Au rythme de ses descriptions amusantes voilà que le lecteur se prend machinalement à contrôler ses inspirations et expirations et à observer ses sensations. Jouissif ressenti. Puis cette quête introspective plaisante s'acheminera progressivement vers une plus sombre réalité. Une dépression sévère, liée à un diagnostic tardif de bipolarité, refait surface et le conduira à une longue hospitalisation, avec mise de son esprit sous camisole chimique et électrochocs histoire de provoquer un « redémarrage du système ». du désir d'élargissement de sa conscience il est passé à celui de l'éteindre. Sa souffrance est telle qu'il demandera l'euthanasie. Loin d'atteindre l'état de quiétude et d'émerveillement visé il est victime de son autodestruction « sans me vanter je suis exceptionnellement doué pour faire d'une vie qui aurait tout pour être heureuse un véritable enfer ».

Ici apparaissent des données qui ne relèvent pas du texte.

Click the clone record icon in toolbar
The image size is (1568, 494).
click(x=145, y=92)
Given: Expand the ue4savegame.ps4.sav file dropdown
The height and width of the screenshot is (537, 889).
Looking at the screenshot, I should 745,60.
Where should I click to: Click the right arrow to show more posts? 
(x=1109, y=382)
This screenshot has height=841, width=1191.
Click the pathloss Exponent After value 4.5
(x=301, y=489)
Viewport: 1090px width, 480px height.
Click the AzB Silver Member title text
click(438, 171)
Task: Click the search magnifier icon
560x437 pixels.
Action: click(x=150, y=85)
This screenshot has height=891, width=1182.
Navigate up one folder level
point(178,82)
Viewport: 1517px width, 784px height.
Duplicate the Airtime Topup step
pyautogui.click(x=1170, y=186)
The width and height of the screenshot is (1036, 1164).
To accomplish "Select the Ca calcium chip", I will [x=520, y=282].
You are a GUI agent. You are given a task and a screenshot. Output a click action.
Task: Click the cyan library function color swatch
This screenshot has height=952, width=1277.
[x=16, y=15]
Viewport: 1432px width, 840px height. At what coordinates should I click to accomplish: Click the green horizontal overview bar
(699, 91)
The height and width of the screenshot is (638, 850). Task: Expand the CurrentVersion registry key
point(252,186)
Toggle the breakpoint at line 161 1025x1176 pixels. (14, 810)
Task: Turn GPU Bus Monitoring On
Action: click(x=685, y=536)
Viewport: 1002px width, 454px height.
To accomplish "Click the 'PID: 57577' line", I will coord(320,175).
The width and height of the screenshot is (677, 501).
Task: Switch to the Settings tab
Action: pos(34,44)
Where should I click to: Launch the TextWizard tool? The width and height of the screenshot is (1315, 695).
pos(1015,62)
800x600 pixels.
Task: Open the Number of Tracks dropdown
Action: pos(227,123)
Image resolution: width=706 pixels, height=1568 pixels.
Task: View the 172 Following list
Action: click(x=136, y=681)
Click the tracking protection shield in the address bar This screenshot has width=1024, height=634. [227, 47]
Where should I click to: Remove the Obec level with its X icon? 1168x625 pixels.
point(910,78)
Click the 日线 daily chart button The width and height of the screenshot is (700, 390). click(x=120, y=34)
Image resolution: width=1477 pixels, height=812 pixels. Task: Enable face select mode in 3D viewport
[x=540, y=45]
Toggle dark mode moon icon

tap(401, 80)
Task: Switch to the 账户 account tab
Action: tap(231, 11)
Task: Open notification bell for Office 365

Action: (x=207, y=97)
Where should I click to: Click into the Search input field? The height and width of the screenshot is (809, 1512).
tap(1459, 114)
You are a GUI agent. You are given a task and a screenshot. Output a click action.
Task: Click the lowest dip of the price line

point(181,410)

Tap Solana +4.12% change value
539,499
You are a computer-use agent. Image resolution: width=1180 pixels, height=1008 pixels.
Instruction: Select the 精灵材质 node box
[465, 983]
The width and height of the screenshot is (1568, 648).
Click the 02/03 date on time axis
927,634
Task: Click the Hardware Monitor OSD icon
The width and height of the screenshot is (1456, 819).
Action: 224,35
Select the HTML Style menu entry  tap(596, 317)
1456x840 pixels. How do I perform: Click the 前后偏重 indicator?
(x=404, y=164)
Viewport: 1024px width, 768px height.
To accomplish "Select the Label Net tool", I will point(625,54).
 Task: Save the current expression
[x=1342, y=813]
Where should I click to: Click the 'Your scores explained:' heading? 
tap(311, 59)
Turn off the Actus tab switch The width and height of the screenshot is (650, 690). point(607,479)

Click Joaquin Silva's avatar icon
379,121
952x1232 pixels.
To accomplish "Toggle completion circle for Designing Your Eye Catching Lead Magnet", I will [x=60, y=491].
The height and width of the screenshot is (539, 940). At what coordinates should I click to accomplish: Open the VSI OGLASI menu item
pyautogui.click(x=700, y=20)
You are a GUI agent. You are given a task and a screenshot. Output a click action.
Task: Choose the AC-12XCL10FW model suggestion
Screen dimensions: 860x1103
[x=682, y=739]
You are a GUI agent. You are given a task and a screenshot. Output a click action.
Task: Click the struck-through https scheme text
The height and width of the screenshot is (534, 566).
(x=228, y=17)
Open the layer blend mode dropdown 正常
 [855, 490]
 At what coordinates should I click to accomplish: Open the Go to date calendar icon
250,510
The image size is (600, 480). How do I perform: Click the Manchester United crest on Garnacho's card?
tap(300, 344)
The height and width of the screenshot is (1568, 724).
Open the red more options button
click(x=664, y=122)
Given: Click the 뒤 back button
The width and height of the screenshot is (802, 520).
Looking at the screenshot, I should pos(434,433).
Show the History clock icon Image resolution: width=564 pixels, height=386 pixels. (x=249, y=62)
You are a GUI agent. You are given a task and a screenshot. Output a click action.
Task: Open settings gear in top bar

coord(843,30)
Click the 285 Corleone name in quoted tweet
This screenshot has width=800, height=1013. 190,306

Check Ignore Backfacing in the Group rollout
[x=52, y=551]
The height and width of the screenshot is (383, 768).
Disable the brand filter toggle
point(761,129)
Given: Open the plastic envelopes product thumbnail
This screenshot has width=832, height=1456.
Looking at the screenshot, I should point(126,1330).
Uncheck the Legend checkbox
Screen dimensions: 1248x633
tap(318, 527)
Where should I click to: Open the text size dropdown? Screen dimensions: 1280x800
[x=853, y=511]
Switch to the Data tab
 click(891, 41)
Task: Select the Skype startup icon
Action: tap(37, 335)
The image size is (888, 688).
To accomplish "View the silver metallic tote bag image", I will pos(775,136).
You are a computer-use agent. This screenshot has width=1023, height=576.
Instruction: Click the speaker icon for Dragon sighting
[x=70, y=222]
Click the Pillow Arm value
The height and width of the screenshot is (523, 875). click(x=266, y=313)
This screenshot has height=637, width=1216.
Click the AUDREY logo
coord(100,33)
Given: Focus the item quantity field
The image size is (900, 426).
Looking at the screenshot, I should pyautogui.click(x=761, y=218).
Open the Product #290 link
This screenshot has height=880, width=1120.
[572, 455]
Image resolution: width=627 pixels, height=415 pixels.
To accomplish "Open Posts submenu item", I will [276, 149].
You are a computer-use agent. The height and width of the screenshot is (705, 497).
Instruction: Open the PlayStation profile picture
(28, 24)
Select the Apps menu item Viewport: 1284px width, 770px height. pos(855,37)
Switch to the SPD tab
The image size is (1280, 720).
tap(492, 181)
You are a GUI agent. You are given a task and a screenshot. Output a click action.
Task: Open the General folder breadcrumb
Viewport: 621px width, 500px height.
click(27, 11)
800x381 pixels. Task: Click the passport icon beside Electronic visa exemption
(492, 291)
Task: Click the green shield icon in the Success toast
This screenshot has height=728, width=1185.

C'est avec une grande lucidité qu'il analyse dans cette autobiographie son narcissisme encombrant et son fonctionnement psychique avec recul dans l'espoir de retrouver un nouvel élan vital. Dans cette confession il interroge le réel et tente de « voir les choses comme elles sont » sans édulcorer ni dramatiser, un des enseignements de la méditation, le tout avec un art indéniable de la dérision et de l'autodérision. L'air de rien c'est bien plus profond qu'une simple lamentation d'un être autocentré et dépressif, il parle de lui, beaucoup, de ce que c'est d'être soi mais aussi de nous, de vous, du rapport aux autres. Malmené par ses « vritti sous cocaïne » ses pensées erratiques, parasites qu'il peine à domestiquer tant son activité mentale est en surchauffe, il s'obstine à faire taire son insupportable babil intérieur pour quitter le Samsara et accéder au Nirvana. Son témoignage est très riche : pensées spirituelles, citations (de Simone Weil à Montaigne), références (dont la polonaise héroïque de Chopin interprétée par Martha Argerich) rencontres, souvenirs... du funeste massacre de Charlie Hebdo dans lequel a péri son ami Bernard Maris en passant par le décès de son éditeur et ami de longue date qui pour la première fois ne lira son manuscrit, de l'Irak à l'île grecque de Leros entouré de jeunes réfugiés, en passant par le Sri Lanka dévasté par le tragique Tsunami de 2004 pléthore de réflexions et personnages célèbres et moins célèbres sont subtilement évoqués. Sans oublier son amour évanescent pour la « femme aux gémeaux». Dans ce chaos existentiel alors qu'il n'y croit plus un rai de lumière finira par apparaître enfin redonnant naissance à une balbutiante pulsion de vie...
On en souligne des passages! n'est-ce pas le gage d'un livre parfaitement réussi?